I paused, a sudden thought striking me. Arden wasn’t an only child. Her brother, Nolan, might not have been Crown Prince, but he was with her during the earthquake, and he went with her into hiding. So why was she only asking us to save her life by leaving? “Arden, where’s your brother?” I asked.

“You’re very young, aren’t you?” Her reply seemed nonsensical until she continued, saying, “You think you’re the first ones to track me down. Like that could happen. Our parents did their best, but there were always rumors. The lost Prince. The missing Princess. It was a fairy tale waiting to happen, and you know how we love our fairy tales.” She spun on her heel, stalking toward the back of the basement. After four steps, she paused, looking back, and demanded, “Well?”

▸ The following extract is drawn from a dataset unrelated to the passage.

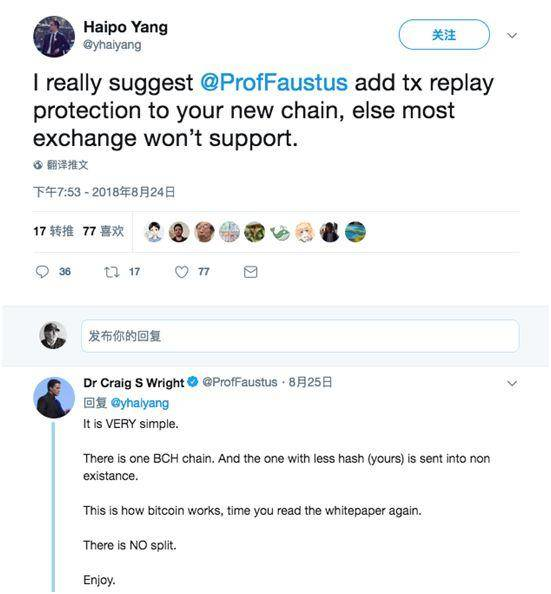Open Dr Craig S Wright's avatar
The height and width of the screenshot is (594, 551).
54,397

“We’re coming,” I said, exchanging a glance with Tybalt. We walked after her, approaching the rear wall.

The closer we got, the stranger it looked. It was like someone had painted a perfect replica of the actual wall, and then hung the picture in place, using it to hide the fact that the room wasn’t all there. Arden slipped her hands into a fold in the air, pulling the illusion open like a heavy canvas curtain. It was a gesture much like the one Tybalt used when he was accessing the Shadow Roads, but with less natural ease: this wasn’t her spell.